By Ali Dini | February 12, 2007

While new information and communication technologies have created a more globalized world, organizations such as the World Bank, the IMF, and the WTO have served as the main tools of global governance. The Bank and IMF have used structural adjustment policies to liberalize developing and transition economies. Without offering real democratic governance, these organizations have forced poor countries to follow a free trade system.

After nearly three decades of implementing of these policies, what can be said? Even the World Bank has recently recognized that the poverty in many African and Latin American countries has increased. Meanwhile, income disparity has increased overall.

According to UN data, one billion people live in extreme poverty, defined as less than a dollar a day. Twenty percent of the poorest people have just 1.4 percent of world income. Meanwhile, 83 percent of the world's income goes to the richest 20 percent. If John Rawls is correct that justice is the virtue of social institutions, then our globalized world is far from virtuous.

A compounding issue is the rise of religious fundamentalism in the Middle East and North Africa. This phenomenon is a counter-movement to globalization and Western culture. On the one hand, it seems to be an anti-capital movement. According to French postmodern thinker Michel Foucault, it tries to create a new politics based on virtue. On the other hand, the fundamentalist approach tries to stop the movement of history and curtails human rights, particularly those of women. This has been the experience in countries such as Afghanistan and Algeria. Nevertheless, religious fundamentalism has grown as a response to the lack of fairness in globalization and the increasing gap between rich and poor countries.

What should be done? There are two different approaches for heterodox economists: the approach of neo-Marxist thinkers and that of structural-institutional thinkers. Both argue that the expansion of capitalism is inconsistent with egalitarian development.

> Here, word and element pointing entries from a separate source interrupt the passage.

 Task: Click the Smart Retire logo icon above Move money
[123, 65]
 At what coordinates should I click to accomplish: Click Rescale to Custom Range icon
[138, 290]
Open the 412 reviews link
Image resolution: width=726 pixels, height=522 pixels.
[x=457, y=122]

For the first group, replacing the current system with socialism is the only way to establish a fair world. For the second group, it's possible to overcome capitalism's challenges by using a development model based on the national interests of developing countries, while establishing democratic governance at the world level.

The second approach is preferable and feasible. First, the IMF and the World Bank should be replaced by a World Development Fund, which would levy a world tax on incomes of multinational companies and redistribute some income from developed countries to poor countries. Second, the rules of the WTO should favor fair trade as a basis for economic diversification. Third, the United Nations and its institutions should be restructured to help poor countries pursue national development and resource management strategies.

National development strategies are insufficient for overcoming the problems in poor countries. Cooperation at the regional and world level is needed to solve the problems that originate from weak world governance. In the case of environmental problems such as climate change, it's clear that they are global problems and need global solutions. Global solutions are also needed for the problems of unfair globalization and global poverty, which result from gaps between developed and underdeveloped countries.

Establishing a fair and democratic world is a solution to religious fundamentalism in the Middle East. Respect for all cultures will make our planet more beautiful. Problems in the Middle East and other regions require democratic global governance that considers the rights of all people. As philosopher Karl Polanyi pointed out, the market should be governed based on the goals of societies. Development should be based on justice both within and between nations.